The net effect, the researchers observed, is to make the language model playing this game more accurate and more likely to give the same answer, no matter how the question is asked. To test the effects of the consensus game, the team tried out a set of standard questions on various moderate-size language models with 7 billion to 13 billion parameters. These models routinely got a higher percentage of correct responses than models that hadn’t played, even much bigger ones with up to 540 billion parameters. Playing the game also improved a model’s internal consistency.
In principle, any LLM could benefit from playing the game against itself, and 1,000 rounds would take only a few milliseconds on a standard laptop. “A nice benefit of the overall approach,” Omidshafiei said, “is that it’s computationally very lightweight, involving no training or modification of the base language model.”
Playing Games With Language
After this initial success, Jacob is now investigating other ways of bringing game theory into LLM research. Preliminary results have shown that an already strong LLM can further improve by playing a different game — tentatively called the ensemble game — with an arbitrary number of smaller models. The primary LLM would have at least one smaller model serving as an ally and at least one smaller model playing an adversarial role. If the primary LLM is asked to name the president of the United States, it gets a point whenever it chooses the same answer as its ally, and it also gets a point when it chooses a different answer than its adversary’s. These interactions with much smaller models can not only boost an LLM’s performance, tests suggest, but can do so without extra training or parameter changes.
And that is just the start. Because a variety of situations can be viewed as games, the tools from game theory can be brought into play in various real-world settings, said Ian Gemp, a research scientist at Google DeepMind. In a February 2024 paper, he and colleagues focused on negotiation scenarios that require more elaborate exchanges than just questions and answers. “The main objective of this project is to make language models more strategic,” he said.
One example he discussed at an academic conference is the paper review process for acceptance by a journal or conference, especially after one’s initial submission received a harsh review. Given that language models assign probabilities to different responses, researchers can construct game trees similar to those designed for poker games, which chart the available choices and their possible consequences. “Once you do this, you can start to compute Nash equilibria and then rank a bunch of rebuttals,” Gemp said. The model essentially tells you: This is what we think you should say back.

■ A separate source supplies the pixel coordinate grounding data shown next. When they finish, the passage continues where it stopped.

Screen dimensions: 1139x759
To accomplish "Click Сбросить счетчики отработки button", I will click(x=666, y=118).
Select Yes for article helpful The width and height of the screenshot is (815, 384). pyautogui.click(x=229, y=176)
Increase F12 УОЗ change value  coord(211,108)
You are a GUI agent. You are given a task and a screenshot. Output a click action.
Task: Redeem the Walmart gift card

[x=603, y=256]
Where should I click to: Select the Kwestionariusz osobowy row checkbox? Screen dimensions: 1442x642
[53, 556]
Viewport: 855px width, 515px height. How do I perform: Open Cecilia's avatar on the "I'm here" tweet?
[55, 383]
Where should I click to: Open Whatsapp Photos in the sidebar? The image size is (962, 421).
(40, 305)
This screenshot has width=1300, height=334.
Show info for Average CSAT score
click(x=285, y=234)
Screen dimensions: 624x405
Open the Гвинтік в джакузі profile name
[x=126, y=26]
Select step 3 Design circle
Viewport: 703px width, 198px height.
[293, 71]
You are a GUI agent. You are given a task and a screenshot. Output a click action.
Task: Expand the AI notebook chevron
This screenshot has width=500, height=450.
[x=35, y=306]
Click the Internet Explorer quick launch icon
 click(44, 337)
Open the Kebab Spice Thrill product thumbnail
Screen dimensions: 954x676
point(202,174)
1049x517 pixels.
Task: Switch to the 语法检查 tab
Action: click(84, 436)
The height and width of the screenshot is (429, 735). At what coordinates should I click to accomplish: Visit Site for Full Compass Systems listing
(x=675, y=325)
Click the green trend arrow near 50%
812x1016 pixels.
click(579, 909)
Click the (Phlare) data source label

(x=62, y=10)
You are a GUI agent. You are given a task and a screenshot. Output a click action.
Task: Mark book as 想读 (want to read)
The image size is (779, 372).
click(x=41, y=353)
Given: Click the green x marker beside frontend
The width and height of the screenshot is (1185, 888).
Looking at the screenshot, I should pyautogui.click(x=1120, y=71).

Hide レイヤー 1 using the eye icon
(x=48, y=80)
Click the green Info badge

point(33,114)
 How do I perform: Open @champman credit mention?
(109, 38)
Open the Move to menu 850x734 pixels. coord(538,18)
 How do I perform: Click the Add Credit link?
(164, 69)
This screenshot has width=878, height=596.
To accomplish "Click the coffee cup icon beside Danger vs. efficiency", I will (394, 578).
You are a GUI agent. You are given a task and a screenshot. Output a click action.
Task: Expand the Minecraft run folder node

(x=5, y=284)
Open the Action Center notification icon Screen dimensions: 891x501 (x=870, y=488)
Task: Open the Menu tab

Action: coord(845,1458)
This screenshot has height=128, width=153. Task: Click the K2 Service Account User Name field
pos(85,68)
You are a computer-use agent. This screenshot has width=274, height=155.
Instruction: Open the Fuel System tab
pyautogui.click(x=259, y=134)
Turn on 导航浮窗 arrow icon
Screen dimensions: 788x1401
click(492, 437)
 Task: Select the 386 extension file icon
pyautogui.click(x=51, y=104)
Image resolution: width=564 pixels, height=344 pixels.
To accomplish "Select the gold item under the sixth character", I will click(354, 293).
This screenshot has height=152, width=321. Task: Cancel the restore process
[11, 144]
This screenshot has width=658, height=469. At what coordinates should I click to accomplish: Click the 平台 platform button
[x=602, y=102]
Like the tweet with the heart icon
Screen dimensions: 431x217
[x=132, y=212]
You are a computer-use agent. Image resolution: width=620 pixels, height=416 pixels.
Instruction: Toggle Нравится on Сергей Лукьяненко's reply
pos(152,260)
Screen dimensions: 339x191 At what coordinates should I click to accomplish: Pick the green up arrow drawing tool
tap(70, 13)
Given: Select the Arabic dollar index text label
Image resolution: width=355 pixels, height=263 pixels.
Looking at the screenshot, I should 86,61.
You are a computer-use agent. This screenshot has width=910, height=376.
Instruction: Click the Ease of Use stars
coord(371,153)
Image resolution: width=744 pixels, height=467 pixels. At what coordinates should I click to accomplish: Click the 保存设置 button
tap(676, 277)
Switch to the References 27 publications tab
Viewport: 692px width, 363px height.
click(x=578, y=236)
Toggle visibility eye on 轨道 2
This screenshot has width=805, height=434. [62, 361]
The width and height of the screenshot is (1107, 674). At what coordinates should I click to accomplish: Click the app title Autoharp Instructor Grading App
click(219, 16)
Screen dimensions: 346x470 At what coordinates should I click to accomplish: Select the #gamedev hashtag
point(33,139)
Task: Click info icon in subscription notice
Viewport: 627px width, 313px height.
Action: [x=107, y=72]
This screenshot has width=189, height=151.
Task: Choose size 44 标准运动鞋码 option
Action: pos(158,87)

With the benefit of game theory’s insights, language models will be able to handle even more sophisticated interactions, rather than being limited to question-and-answer-type problems. “The big payoff going forward has to do with longer conversations,” Andreas said. “The next step is to have an AI interact with a person, not just another language model.”
Jacob views the DeepMind work as complementary to the consensus and ensemble games. “At a high level, both these methods are combining language models and game theory,” he said, even if the goals are somewhat different. While the Gemp group is casting commonplace situations into a game format to help with strategic decision-making, Jacob said, “we’re using what we know about game theory to improve language models in general tasks.”
Right now, these efforts represent “two branches of the same tree,” Jacob said — two different ways to enhance the functioning of language models. “My vision is that in a year or two, these two branches will converge.”